USS Cowpens (CVL 25), with her task group, flew strikes to neutralize Japanese bases on Okinawa and Formosa from October 10-14, 1944, and when USS Canberra (CA 70) and USS Houston (CL 81) were hit by torpedoes, Cowpens provided air cover for their safe withdrawal, rejoining her task group October 20, 1944. En route to Ulithi, she was recalled when the Japanese Fleet threatened the Leyte invasion, and during the Battle of Surigao Strait phase of the decisive Battle for Leyte Gulf on October 25 and 26, the carrier provided combat air patrol for the ships pursuing the fleeing remnant of the Japanese fleet.

Continuing her support of the Philippines advance, Cowpens' planes struck Luzon repeatedly during December. During the disastrous typhoon of December 18, 1944, USS Cowpens lost one man, planes and equipment but skillful work by her crew prevented major damage, and she reached Ulithi safely Dec. 21 to repair her storm damage.

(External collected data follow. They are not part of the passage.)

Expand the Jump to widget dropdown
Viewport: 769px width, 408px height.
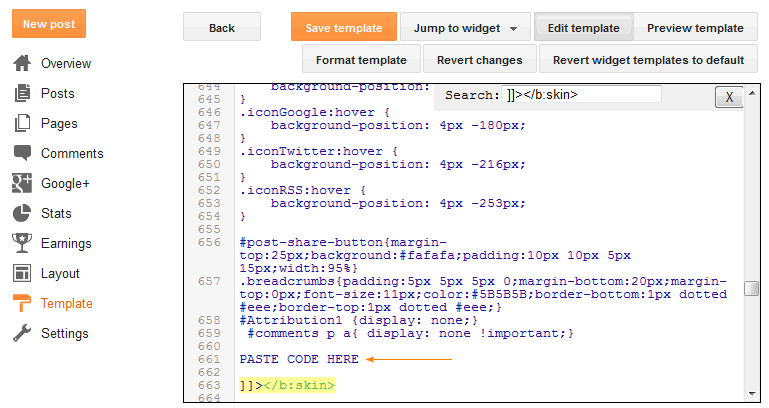(464, 27)
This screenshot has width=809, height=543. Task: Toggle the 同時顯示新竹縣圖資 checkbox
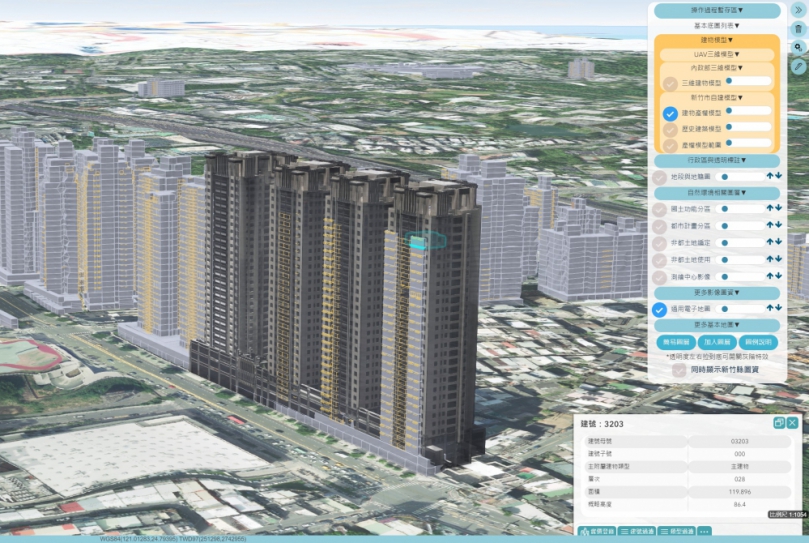(x=679, y=370)
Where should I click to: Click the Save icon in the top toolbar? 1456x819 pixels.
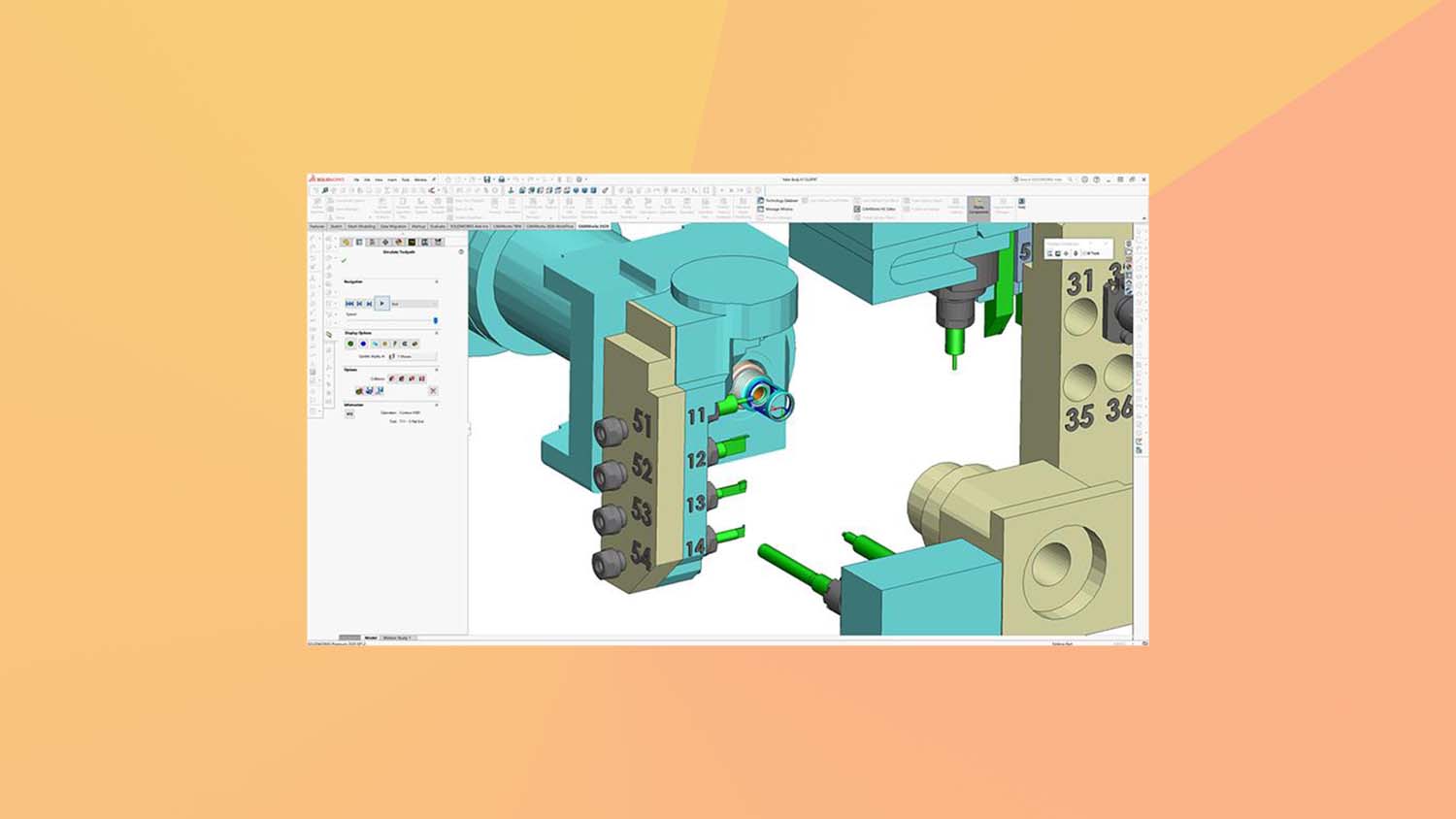tap(487, 180)
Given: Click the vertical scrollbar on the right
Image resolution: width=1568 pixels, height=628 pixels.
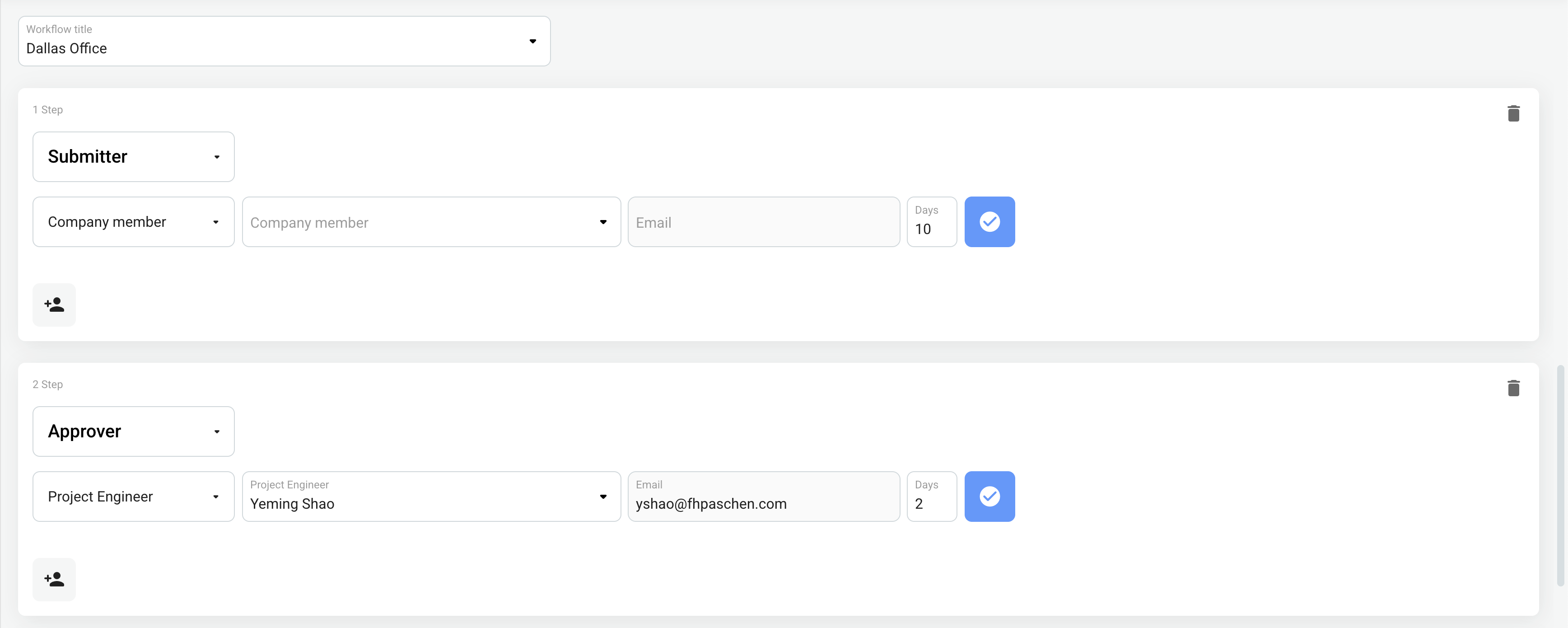Looking at the screenshot, I should coord(1560,475).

Between December 30, 1944 and January 26, 1945, Cowpens was at sea for the Lingayen Gulf landings. Her planes struck targets on Formosa, Luzon, the Indo-Chinese coast and the Hong Kong-Canton area and Okinawa during January. On February 10, USS Cowpens sortied from Ulithi for the Iwo Jima operation, striking the Tokyo area, supporting the initial landings from Feb. 19-22nd, and hitting Okinawa on March 1, 1945.

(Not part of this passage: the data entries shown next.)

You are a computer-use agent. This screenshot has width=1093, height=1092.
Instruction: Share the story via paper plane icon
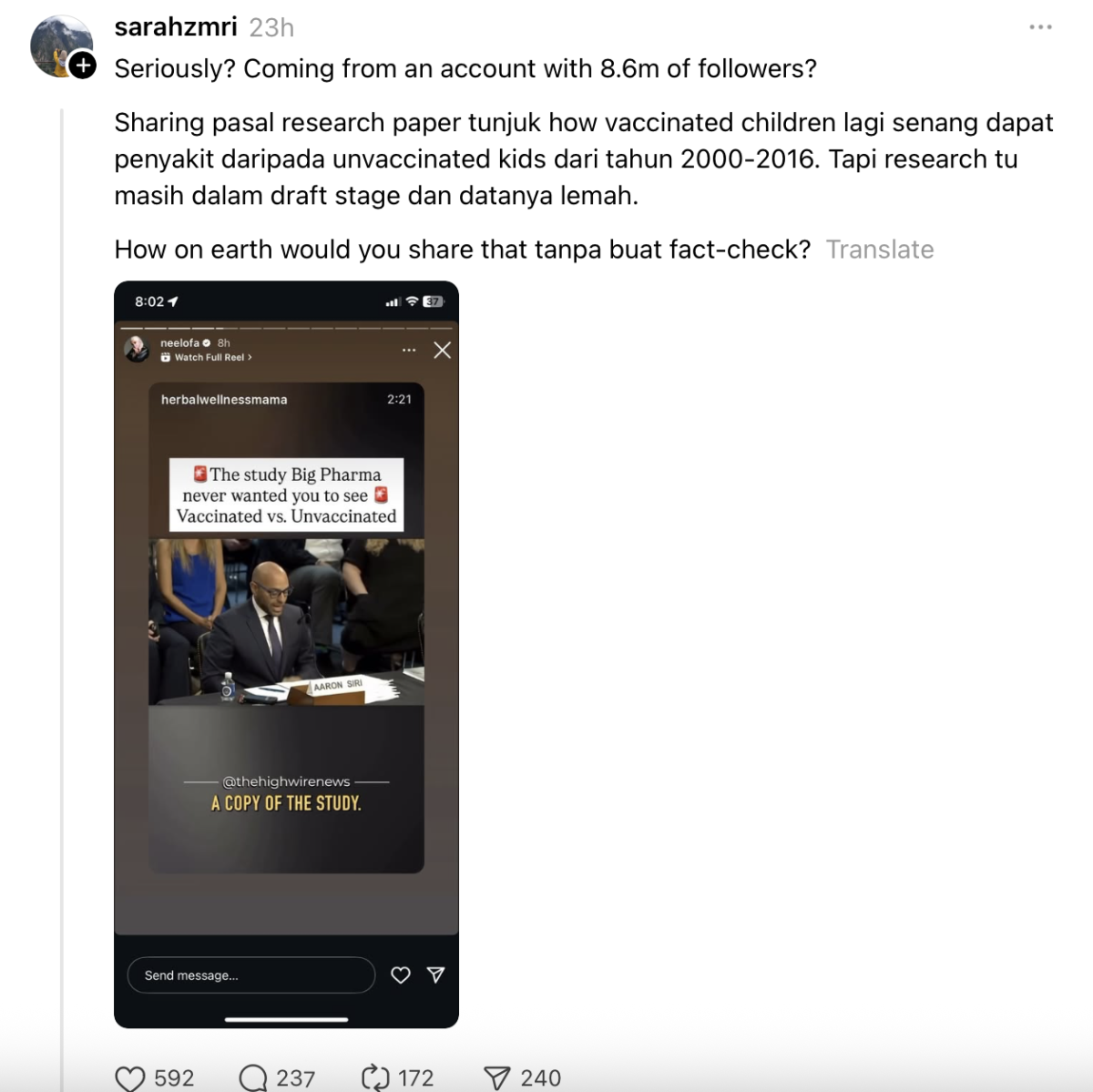pos(436,975)
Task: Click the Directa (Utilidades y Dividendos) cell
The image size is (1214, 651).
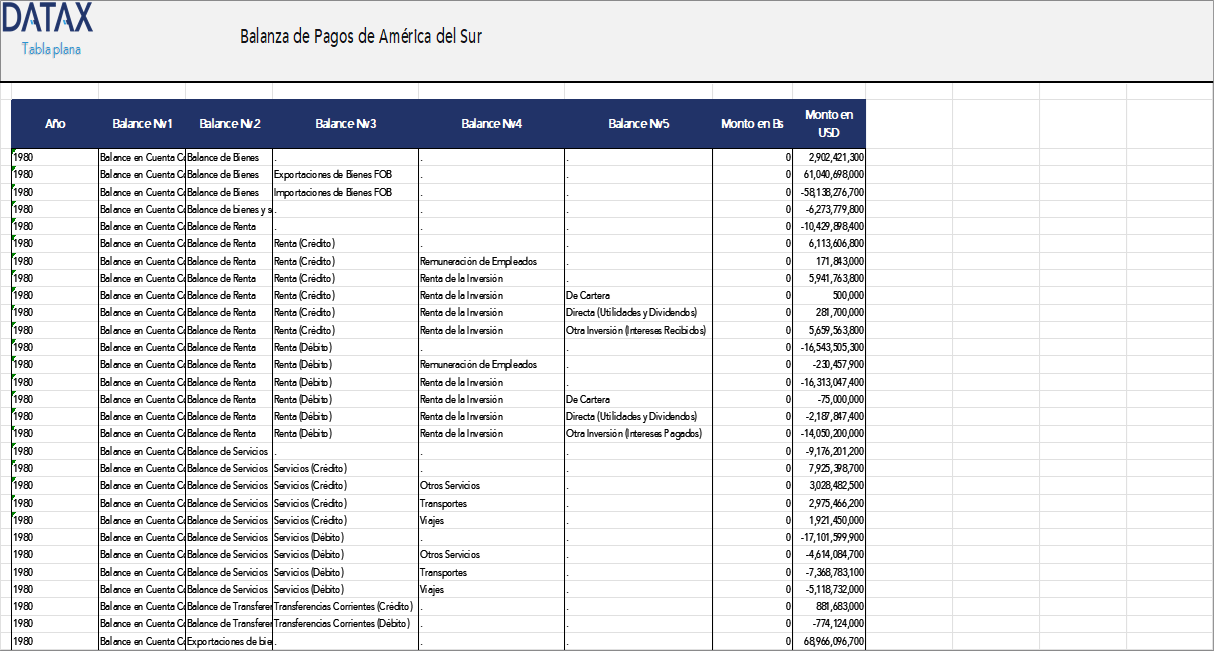Action: point(631,312)
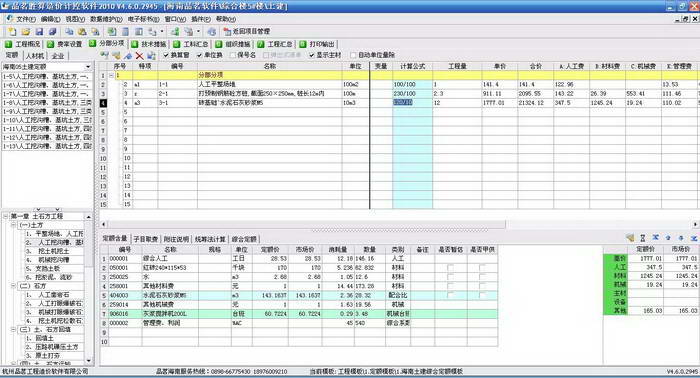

After overhaul at San Francisco and training at Pearl Harbor, Cowpens sailed June 13, 1945 for San Pedro Bay, Leyte, on her way striking Wake Island on 20th. Rejoining TF 58, Cowpens sailed from San Pedro Bay July 1 to join in the final raids on the Japanese mainland. Her planes pounded Tokyo, Kure, and other cities of Hokkaido and Honshu until August 15.

Remaining off Tokyo Bay until the occupation landings began August 30, USS Cowpens (CVL 25) launched photographic reconnaissance missions to patrol airfields and shipping movements, and to locate and supply prisoner-of-war camps. Men from Cowpens were largely responsible for the emergency activation of Yokosuka airfield for Allied use. Between November 8, 1945 and January 28, 1946, Cowpens made two voyages to Pearl Harbor, Guam, and Okinawa to return veterans.

Placed in commission in reserve at Mare Island December 3, 1946, USS Cowpens was decommissioned January 13, 1947. She was reclassified as an aircraft transport with a new hull number of AVT 1 in May 1959, but was stricken from the Navy List on November 1st that year and sold for scrap.